CXX enables calling C++ code from Rust and vice versa through safe low-level bindings so you do not have to create your foreign function interface on top of unsafe C-style signatures. InfoQ has taken the chance to speak with CXX creator David Tolnay.
CXX uses static analysis of the types and function signatures to protect both Rust's and C++'s invariants. Then it uses a pair of code generators to implement the boundary efficiently on both sides together with any necessary static assertions for later in the build process to verify correctness.
According to Tolnay, the bridge created using CXX has zero or negligible overhead, not requiring copying, serialization, memory allocation, or runtime checks.

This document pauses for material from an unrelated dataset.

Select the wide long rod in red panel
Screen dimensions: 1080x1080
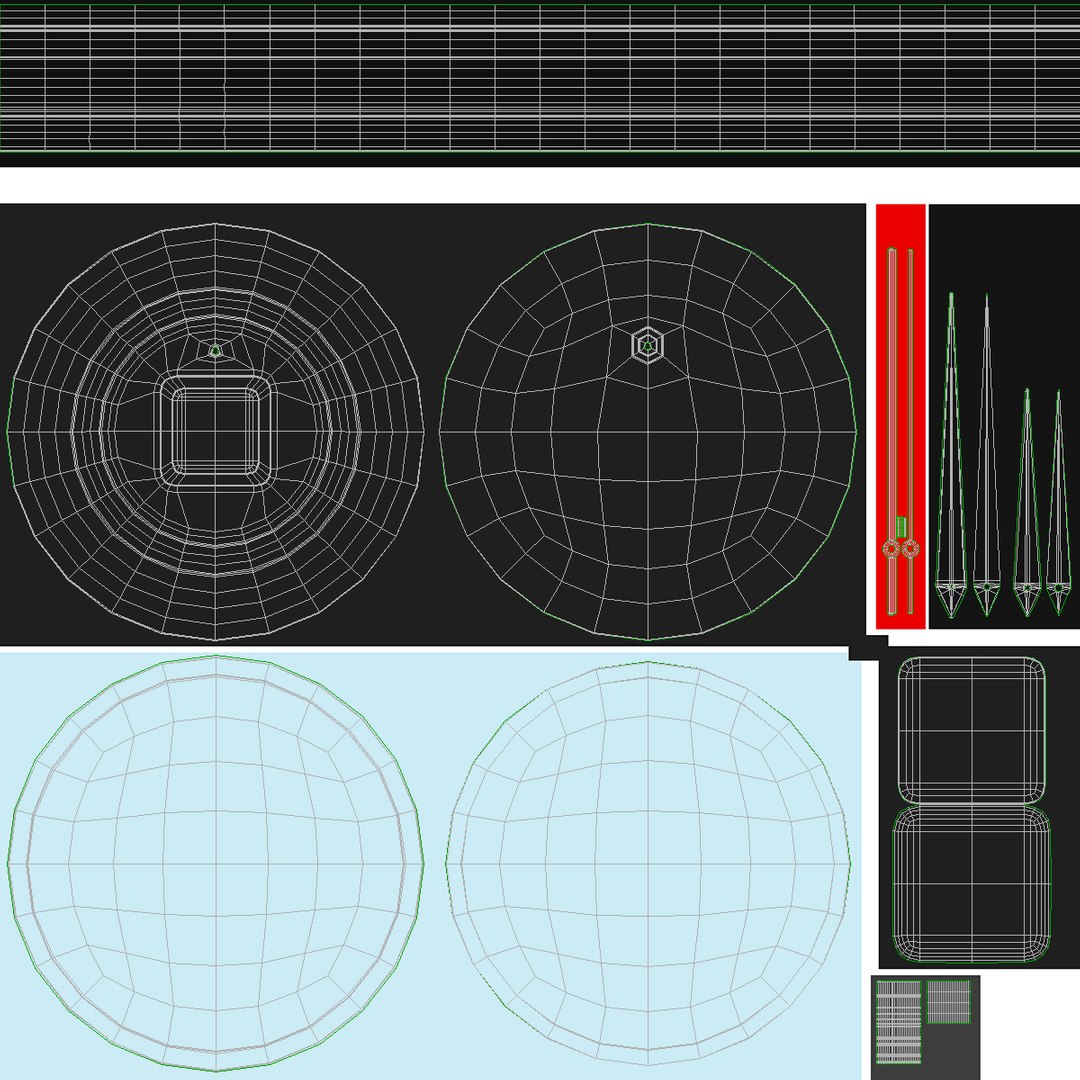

CXX aims to make it possible to write perfectly idiomatic code on both sides of the bridge, meaning you can write idiomatic Rust code using idiomatic C++ code, and vice versa. To this aim, CXX provides built-in bindings for standard library types such as strings, vectors, and so on.
This is how a Rust program using CXX to call C++ code may look like:
#[cxx::bridge]
mod ffi {
unsafe extern "C++" {
include!("cxx-demo/include/blobstore.h");
type BlobstoreClient;
fn new_blobstore_client() -> UniquePtr<BlobstoreClient>;
}
}
fn main() {
let client = ffi::new_blobstore_client();
}
InfoQ has taken the chance to speak with CXX creator David Tolnay.
InfoQ: What is your background and how would you describe your involvement with the Rust project?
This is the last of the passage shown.